Haskell Tutorial for C Programmers - Section VI

Written by Eric Etheridge
version 2.0
last updated May 18, 2009

Page-Wise Table of Contents

Section VI: Extended Examples

Part I: Intro to Examples

This section covers the extended examples I have added to this tutorial. The entire set of examples can be downloaded as a .zip or .tar.bz2 archive.

Again, here are the source files and text for all examples for this tutorial, including all those in the sections and the large examples at the end, zipped using bzip2: bzip2 of sources, 28K, and zipped as a zip: zip of sources, 43K.

Lists of the relevant files are at the beginning of each part. As a reminder, for the examples in the sections, see the following:

ExampleSectionsCode.hs
ExampleSectionsTry.txt

The examples use concise notation where the final appearance is clear, but this does not mean that it will be immediately clear to Haskell novices. Haskell encourages lengthy statements that can become difficult to comprehend, and I have attempted to break these up into smaller components that can be easily identfied and labeled.

There are two extra pieces of syntax in the examples that I have not already covered in this tutorial. The first is the '$' operator. In some cases, I use the '$' operator to avoid deeply nested parentheses.

sumListedv1, sumListedv2 :: Num a => [a] -> [Int] -> a
sumListedv1 nums indices = sum (map (nums !!) indices)

sumListedv2 nums indices = sum $ map (nums !!) indices

'$' is a do-nothing operator; it's only point is to alter the precedence of the expressions on its left and its right. It takes two values as parameters and applies the first the the second. This is useless, mathematically, but it can let a programmer avoid parenthesizing lengthy expressions. I learned it from using HOpenGL, since many of the state altering function takes several lines of parameters.

The second piece of syntax is the effect of backquotes, '`', which are below '~' on many keyboards. When placed around a function which accepts two parameters, backquotes make that function act like an operator.

printIsMemberv1, printIsMemberv2 :: (Eq a, Show a) => [a] -> a -> IO ()
printIsMemberv1 items item = if elem item items
	then putStrLn $ (show item) ++ " is a member of the list."
	else putStrLn $ (show item) ++ " is NOT a member of the list."

printIsMemberv2 items item = if item `elem` items
	then putStrLn $ (show item) ++ " is a member of the list."
	else putStrLn $ (show item) ++ " is NOT a member of the list."

'elem' takes two parameters, a single item and a list of the same kind and returns True if the single item is present in the list, otherwise False. In the second definition ('printIsMemberv2'), backquotes are use to use `elem` like an operator between its two parameters.

I could have written my examples without these extra syntax niceties, but that would make them less like real code. If you've come this far, I believe that you can handle it.

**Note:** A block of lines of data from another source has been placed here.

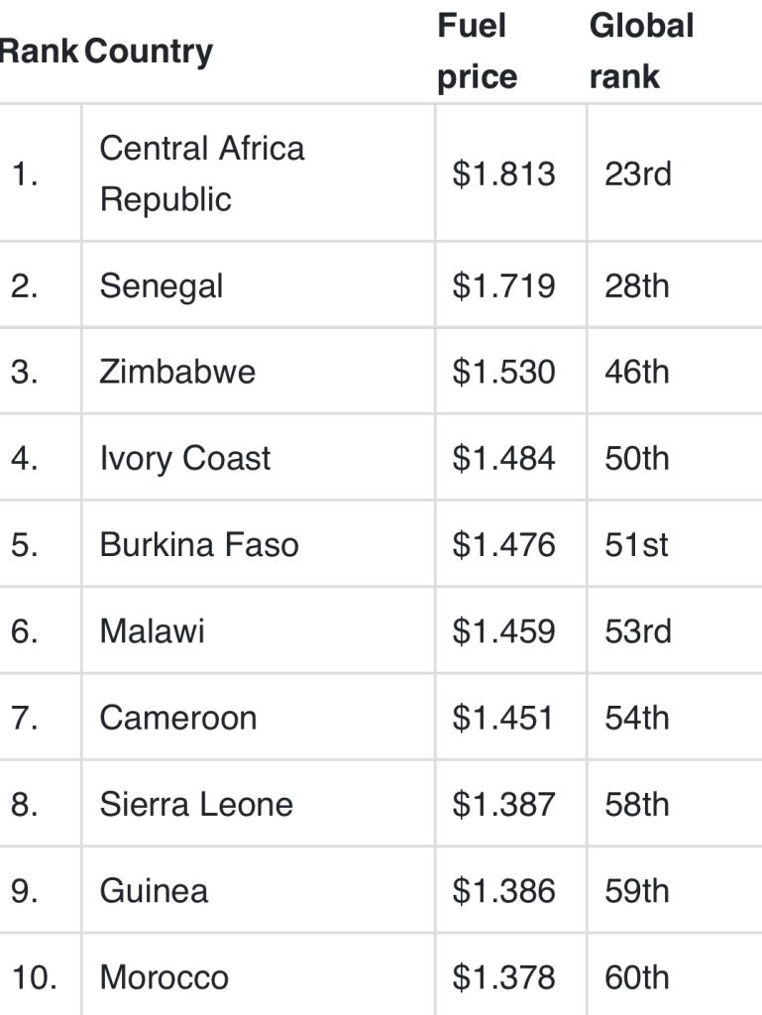The width and height of the screenshot is (762, 1015).
Task: Click the Country column header
Action: [149, 52]
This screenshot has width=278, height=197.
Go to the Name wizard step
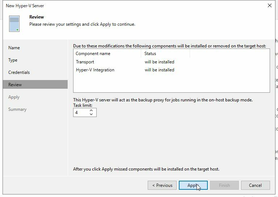pyautogui.click(x=14, y=48)
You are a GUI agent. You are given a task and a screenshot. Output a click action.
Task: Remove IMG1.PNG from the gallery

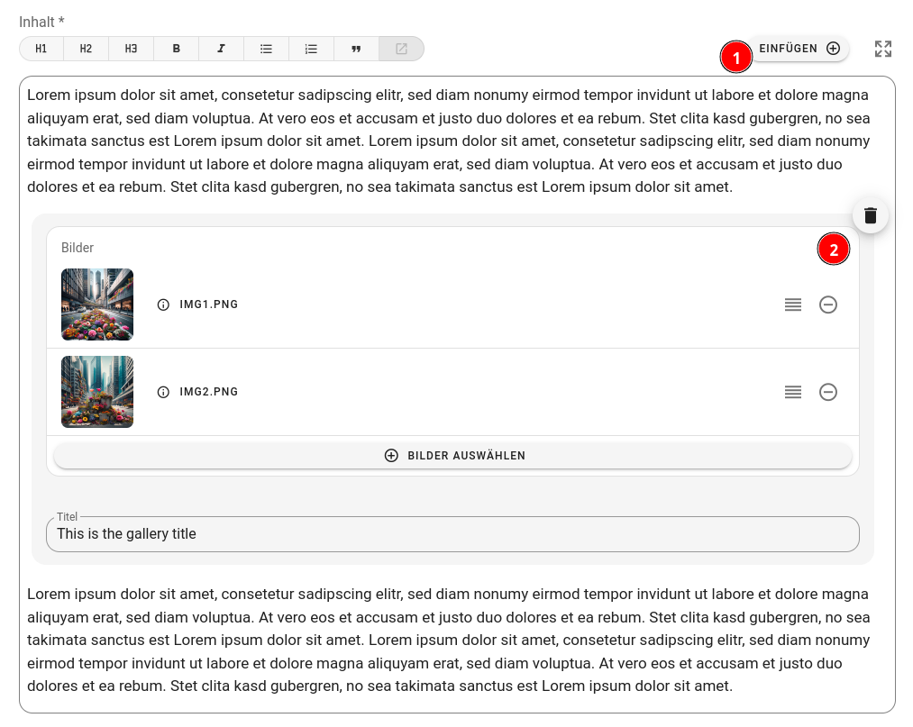(827, 304)
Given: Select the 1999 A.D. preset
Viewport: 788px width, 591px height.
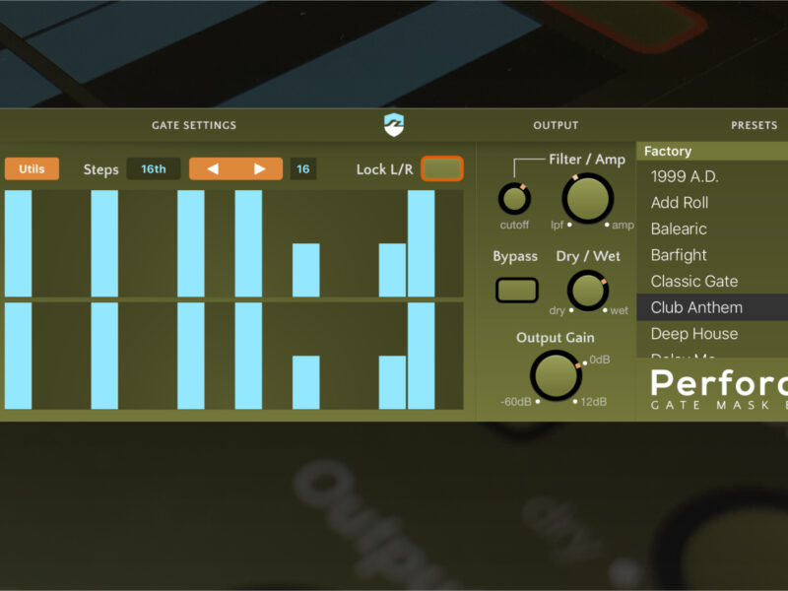Looking at the screenshot, I should (x=685, y=176).
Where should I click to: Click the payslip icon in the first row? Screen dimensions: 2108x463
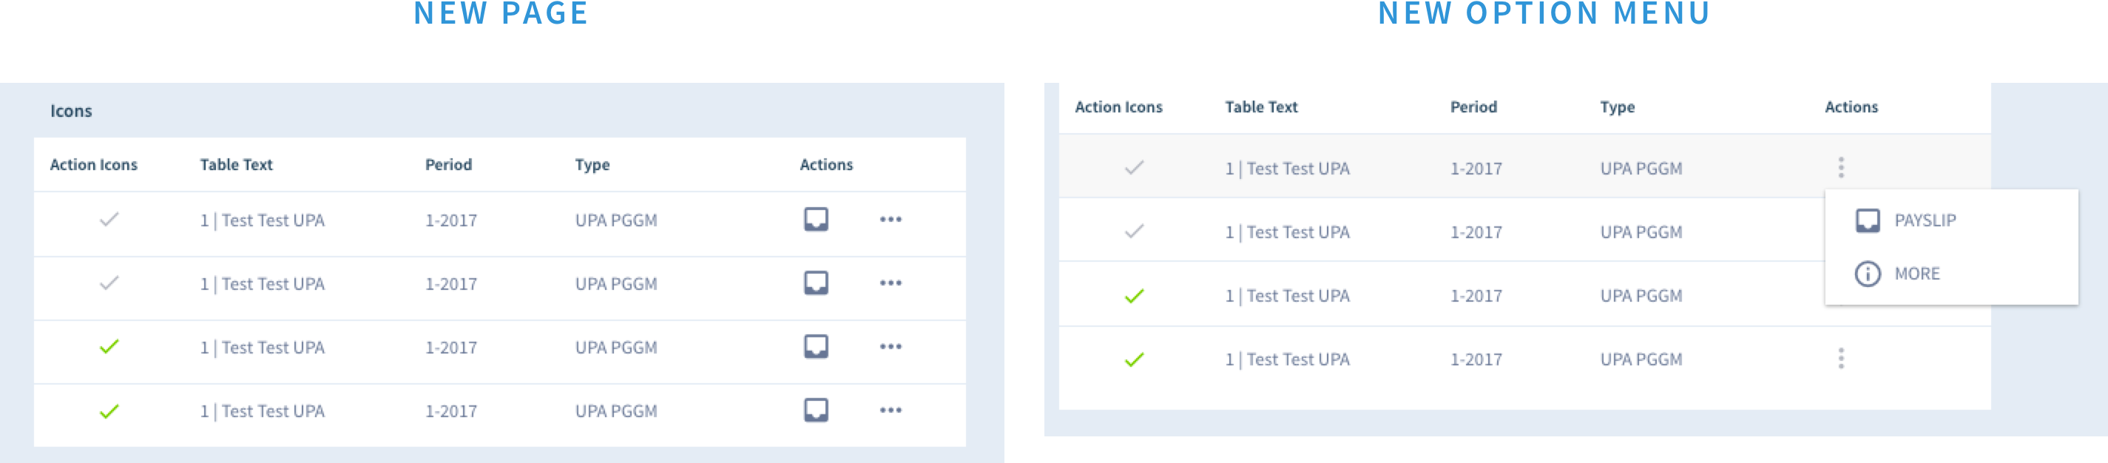(x=817, y=220)
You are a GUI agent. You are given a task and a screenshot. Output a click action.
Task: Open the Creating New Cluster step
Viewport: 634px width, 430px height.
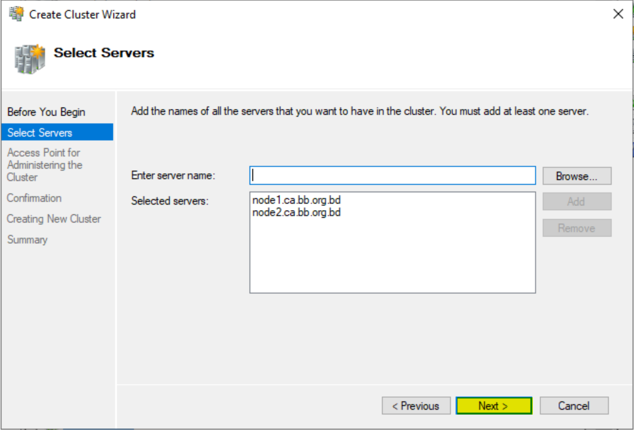click(54, 219)
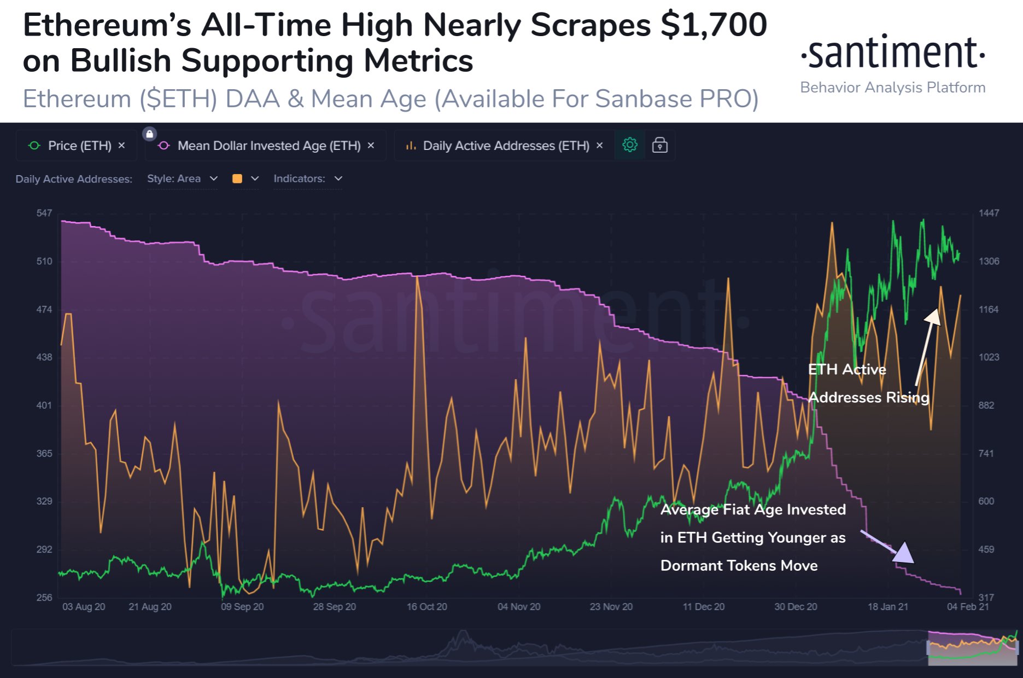The image size is (1023, 678).
Task: Click the orange color swatch for Daily Active Addresses
Action: tap(237, 178)
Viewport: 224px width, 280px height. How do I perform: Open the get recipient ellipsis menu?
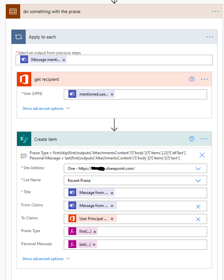coord(204,79)
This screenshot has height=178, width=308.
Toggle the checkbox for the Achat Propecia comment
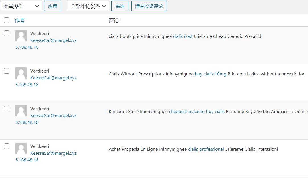point(7,146)
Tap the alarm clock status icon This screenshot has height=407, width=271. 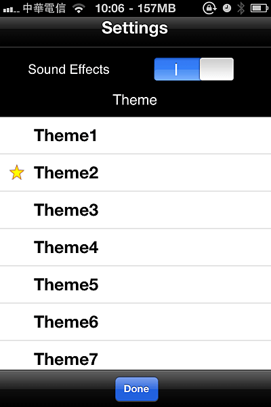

The examples aren't in order of importance. Skip around if you like, or skim the source code for style hints. Some of the examples involve complicated topics, but they are hopefully documented well enough that passing familiarity is sufficient.

Part II: Calculating Pi

'pi' is a builtin constant in Haskell, as it is in many languages. This example demonstrates some Haskell techniques by calculating pi in various ways. The easiest way to use this example is to load the source into ghci and notice how long it takes each value 'pi1', 'pi2', and 'pi3' to evaluate the first time. The files:

ExamplePiCalc.hs

In Haskell, 'pi' is defined in the 'Float' class here:

Prelude: the 'Float' class

Much of the math was taken from this page:

Wikipedia's article "Computing Pi"

The values generated by the code differ slightly from the most accurate value possible. In two cases, the last digit is slightly off because the math used involves rounding the last digit. In the case of 'pi1', this is because greater accuracy is unattainable using that method without excessive computation.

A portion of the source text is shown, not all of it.